Senator Thom Tillis (R-NC) has recommended that Congress replace the Digital Millennium Copyright Act (DMCA) with “some type of a notice-and-staydown system.”
North Carolina’s junior senator, who recently clinched reelection in what was the most expensive Senate race in U.S. history, expressed his reform-minded position on the DMCA in an open letter. At the outset of this comprehensive analysis of the DMCA’s modern-day implications – including 15 multifaceted discussion points – Senator Tillis encouraged “all interested stakeholders” to weigh in on the matter.
The 60-year-old lawmaker will then incorporate pertinent responses and concerns, which are due by Tuesday, December 1st, into a reform-bill draft that he intends to release on Wednesday, December 18th. Respondents should forward their messages to [email protected] or [email protected], the senator stated.
To start, the 15-point letter reflects upon the pertinent information that derived from Senator Tillis’s DMCA reform hearings – including that the “overarching principle” of the effort should “be making digital copyright less one-size-fits-all” to benefit both large and small copyright holders as well as service providers. The inquiry’s next portion centers on the possibility of revising safe-harbor protections for online-service providers (OSPs) based on the far-reaching changes that have arrived since the DMCA’s 1998 passing.
Section three, for its part, emphasizes that the takedown-notice burden is “too heavy” for rights holders and “woefully inefficient for both copyright owners and service providers.” The senator writes: “I believe U.S. copyright law should move towards some type of a notice-and-staydown system.” The updated system could encompass automatic removals when the same media is infringed, “without further prompting” or a new notice of infringement.
Section four elaborates upon the latter point and highlights the possibility of a “repeat infringer policy,” and the fifth section notes the potential associated with revising 512(j) of the DMCA to account for “website-blocking in special circumstances.” These blocking orders may derive from “a special tribunal” and a district court or solely the latter.

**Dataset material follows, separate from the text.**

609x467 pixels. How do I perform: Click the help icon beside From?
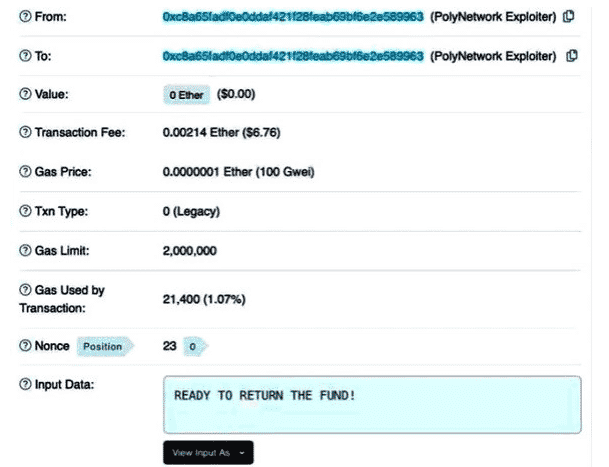click(x=25, y=18)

The letter’s sixth section floats the idea of transitioning takedown notice and counternotice disputes “to a small claims court rather than federal court,” while section seven relays ways to optimize the dispute system via “standardized web forms” crafted by the Copyright Office.
On the other side of the coin, section eight says that the DMCA reform legislation should counteract online service providers’ amplified takedown responsibilities by discouraging “the over-sending of [takedown] notices…by heightening the requirements for accuracy in notice sending, possibly with stricter requirements and heavier penalties.”
Section nine notes the possibilities of establishing “standard technical measures (STMs),” which are called for in the DMCA but remain absent in practice, and questions stakeholders about their thoughts on these STMs’ authority and power. The 10th section focuses on third-party interests within online-service providers’ agreements and monetization programs, and section 11 builds on the idea by floating the expansion of “temporary exemptions…from the circumvention prohibition” to third parties.
Section 12 concerns changes to permanent exemptions, and section 13 details the prospect of “new permanent exemptions for noninfringing activities that have repeatedly received exemptions in recent triennial rulemakings.” Lastly, section 14 involves possibly streamlining the triennial rulemaking process itself, and the final section of Senator Tillis’s letter describes Congress’s potentially moving “to drop the double-intent standard” of the DMCA’s section 1202, including the removal or alteration of copyright-identification information.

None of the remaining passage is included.